Preparing solar testing equipment at Tlhanyaku
Hello and a happy spring to all of you (or fall, for those of you in the southern hemisphere)!
In this update I would like to take the opportunity to highlight some of the important, typically unsung, work that our team has been undertaking over the past months: that of working to address the issue of maintenance of solar systems in rural areas. Specifically this month STG teamed up with Partners in Health (PIH), a leading humanitarian medical organization based out of Boston that manages seven of the most rural health clinics in Lesotho (along with a huge number of clinics in Haiti and elsewhere around the globe). PIH aims to provide the highest quality of service at their clinics, regardless of location, and therefore requires energy systems in these rural locations that are operational at all times.
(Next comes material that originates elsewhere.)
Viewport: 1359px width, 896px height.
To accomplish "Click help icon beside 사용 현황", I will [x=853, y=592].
In general the PIH clinics are powered using solar PV arrays coupled to backup generators, however the prevalant lightning storms in Lesotho (which can damage solar PV systems) coupled with difficulty in ensuring a consistent fuel supply can result in system outages, especially when the clinic staff (doctors and nurses) are unable to identify which system component might need replacement.
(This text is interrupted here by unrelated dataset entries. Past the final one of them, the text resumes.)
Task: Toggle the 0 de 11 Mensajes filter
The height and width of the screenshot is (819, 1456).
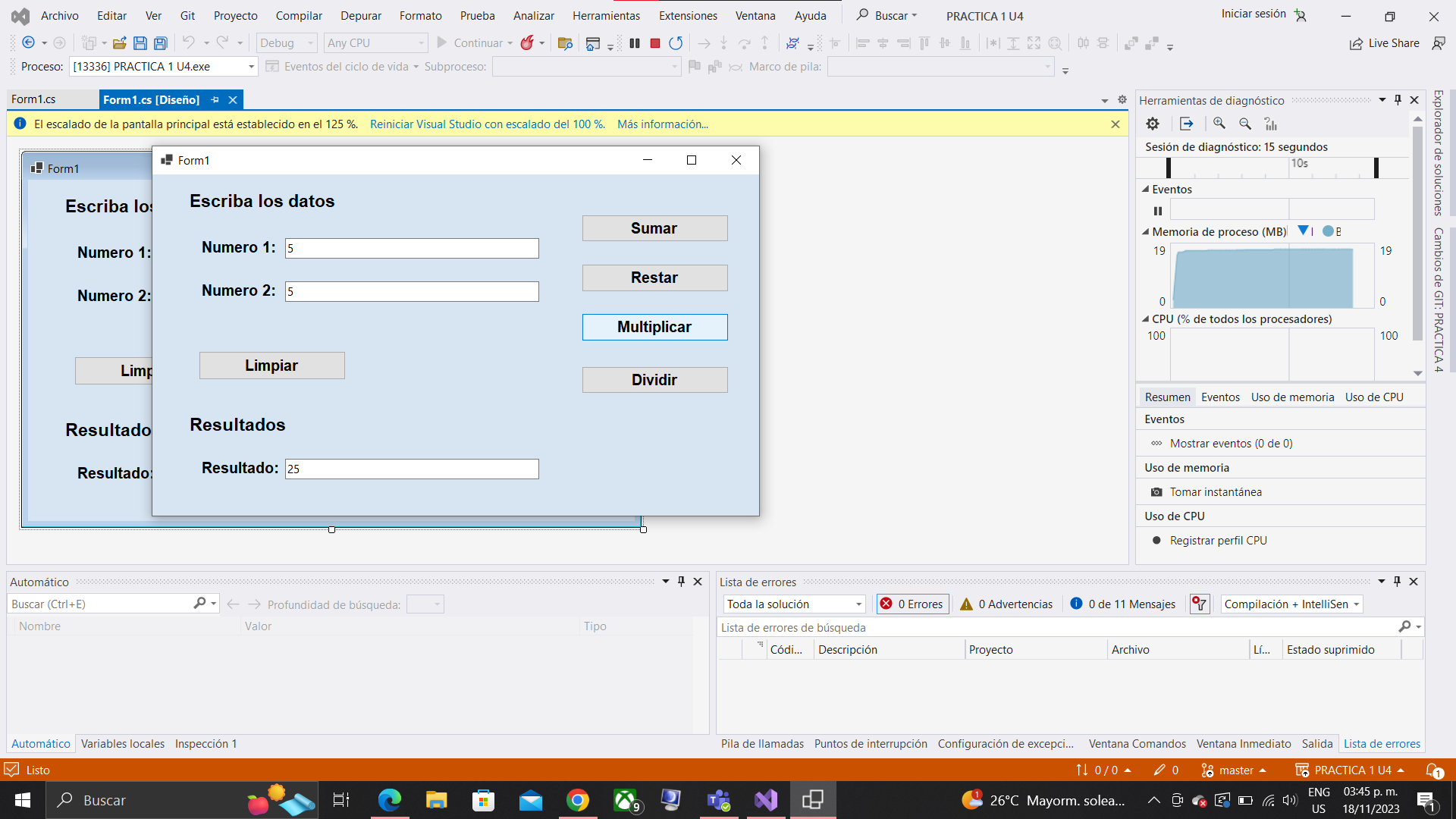Action: (x=1122, y=604)
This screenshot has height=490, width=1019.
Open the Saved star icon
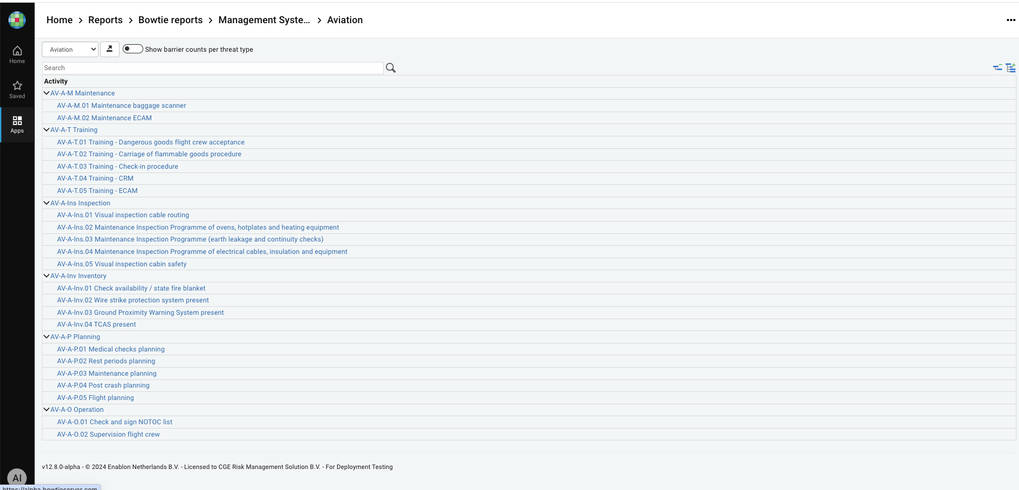point(17,89)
In response, PIH asked the STG team to design a process for diagnosing the health of the energy systems at their clinics to identify damaged components and make recommendations for cost-effective repairs and/or upgrades that would improve the level of service experienced by the doctors, nurses and patients. This was an exciting project for us - both a compelling, important application and an opportunity for our technicians and engineers to apply their knowledge of solar systems to help others. In mid-April I visited the PIH clinic at Nohana with the rest of our team, and we systematically checked the PV panels, batteries, inverters, wiring, and other components of the system to create a status report for the Infrastructure Manager. Over the next four weeks the team has visited the remaining 6 PIH clinics, traveling with the PIH team to some of the most remote parts of the country.
As we work to prepare our final report for PIH, I am bursting with pride for my team who really rose to the challenge of developing this process and methodology and systematically implementing it at each of these far-flung clinics. We are continuing to analyze the data but have already succeeded in identifying a number of defective components, easy opportunities for improvement, and actionable recommendations to provide higher reliability electricity supply to the doctors, nurses, and patients in these extremely rural areas.
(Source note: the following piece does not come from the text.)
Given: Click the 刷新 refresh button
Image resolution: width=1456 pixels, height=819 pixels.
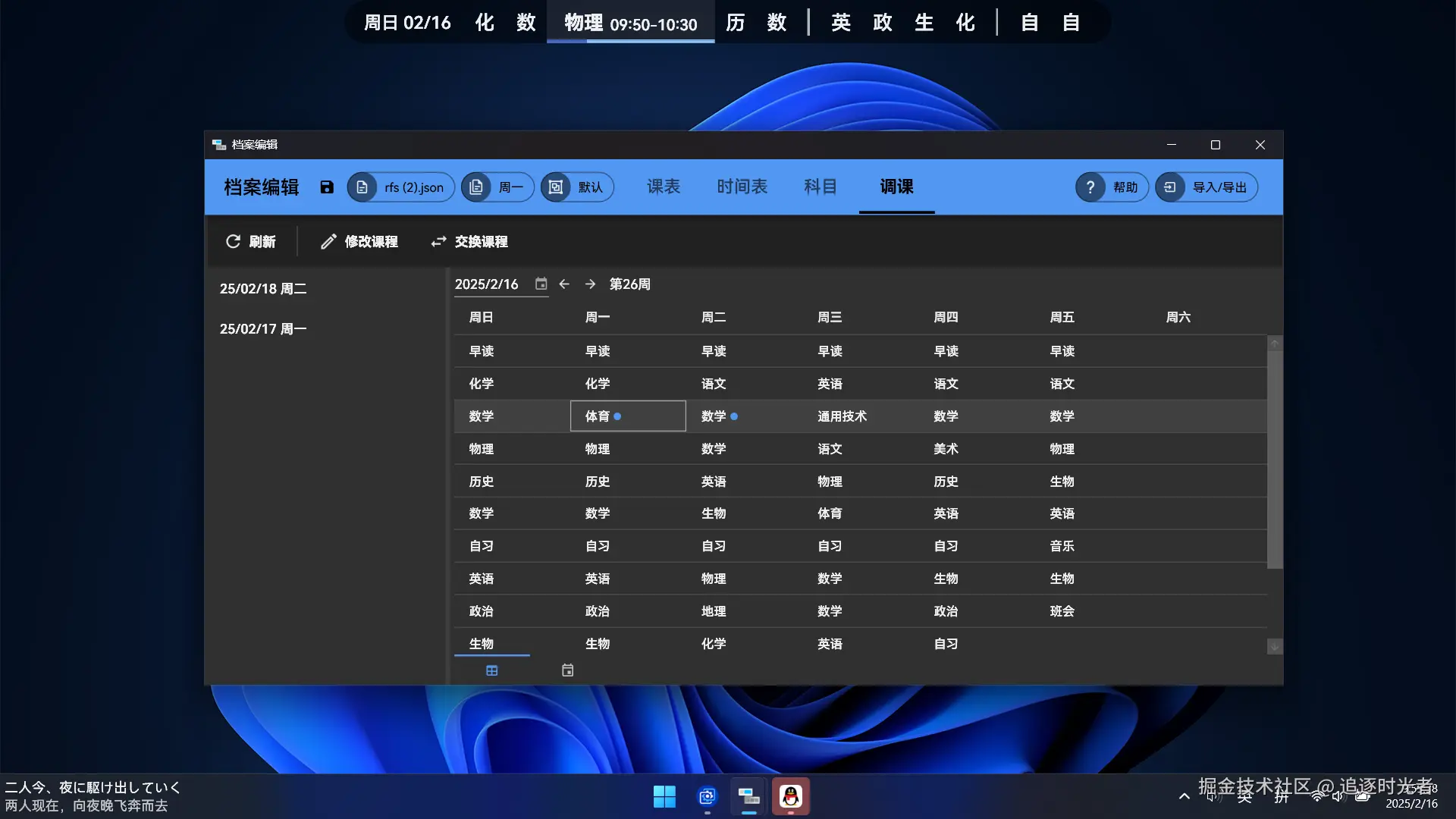Looking at the screenshot, I should click(251, 241).
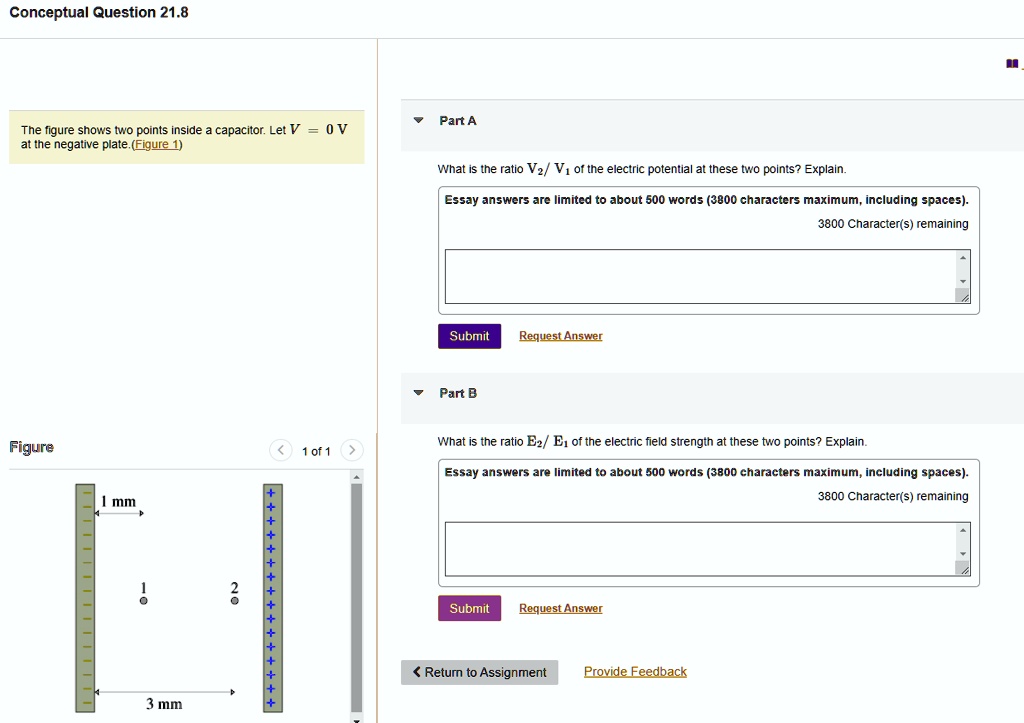
Task: Open the book icon at top right
Action: tap(1012, 64)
There is so much more in the pipeline, but I want to highlight just one more exciting opportunity for this quarter. I am proud to announce that we are partnering with the Sun Exchange, a creative organization working on new ways of supporting solar minigrid development for rural communities, to raise the capital to build a complete community minigrid at the village of Ha Makebe. You make recall Ha Makebe is the location of the pilot microgrid we have been working on over the past months - the project with the Sun Exchange will enable us to expand that pilot to include all of the houses, institutions, and businesses in the community. And the very cool thing about the Sun Exchange is that you can all be involved! Their vision is to make "mini-investments" possible in the energy sector (i.e., an investment with returns, rather than a donation) - something which currently does not exist. I would encourage you to check out their website, let us know what you think, and potentially get involved!
Thank you for taking the time to keep up to date with what's going on with STG, and as always, our deepest gratitude for the support you have provided to our team on the road here.